In a study published in the journal Scientific Reports, the researchers describe Zhenyuanlong suni, a cousin of the famed Velociraptor that lived around 125 million years ago.
The new species is part of the group - known informally as raptors - that would precede birds, the only dinosaurs remaining on Earth today.
But bigger species in the group tend to have shorter forelimbs not well-suited for flight, and paleontologists had never found feathers on one of those big-boned raptors - until now.
Its arm structure couldn't have supported its five-foot-long body with the kind of muscle-powered flight that birds use today. But that doesn't make the fossilized remnants of intricate feathers less exciting: It indicates that other members of the raptor family could have had feathers, too - even the ones not suited for flight.
"This new dinosaur is one of the closest cousins of Velociraptor, but it looks just like a bird," study co-author Steve Brusatte of the University of Edinburgh's School of GeoSciences said in a statement.
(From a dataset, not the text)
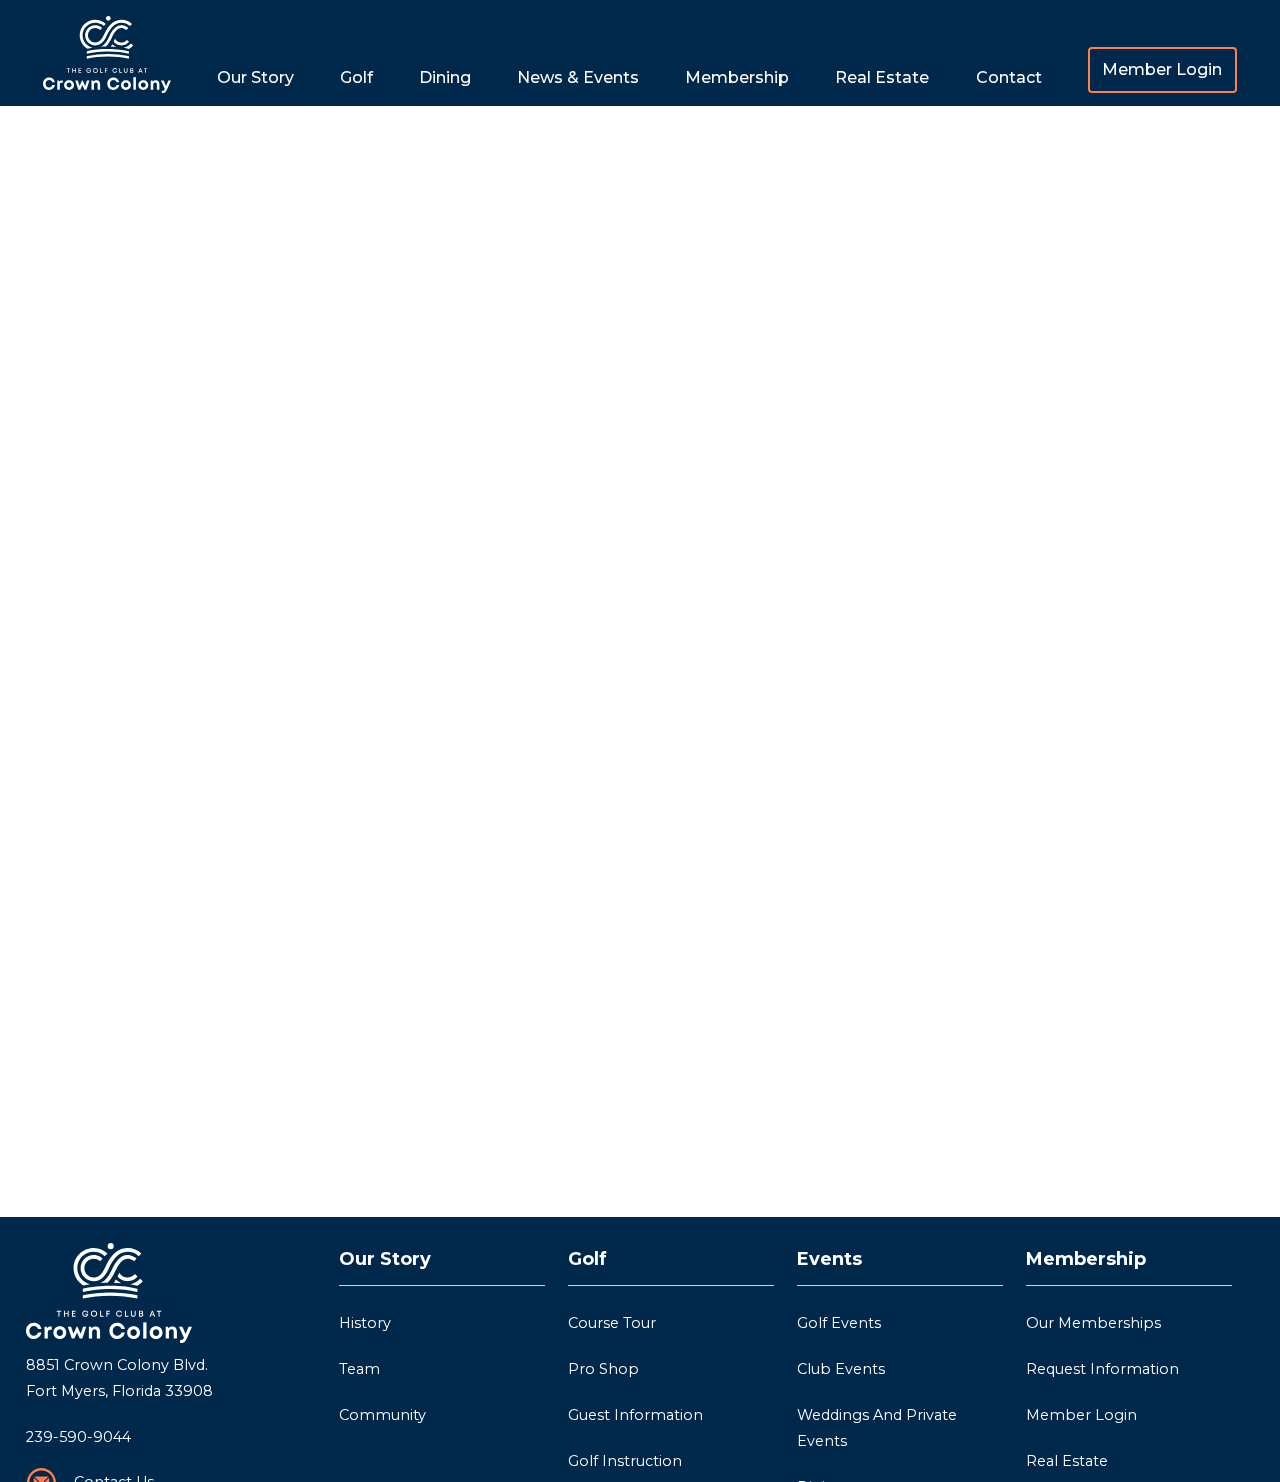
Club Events (841, 1369)
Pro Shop (603, 1369)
"It's a dinosaur with huge wings made up of quill pen feathers, just like an eagle or a vulture. The movies have it wrong - this is what Velociraptor would have looked like too."
He dubbed it a "fluffy feathered poodle from hell".
The debate over how many dinosaurs were feathered is still ongoing. We know that birds must have had a common dinosaur ancestor with feathers, and scientists have found some fossils that take us pretty close to where feathers might have first evolved - but they still aren't sure exactly when feathers first emerged in dinosaurs, or for what purpose.
Zhenyuanlong suni didn't have wings well suited for flight - but it did have the feathers one would need to get off the ground. Because of this, they suspect that suni came after a flying ancestor, losing the capability for muscle-powered flight but retaining the related plumage, perhaps to use its wings for mating displays.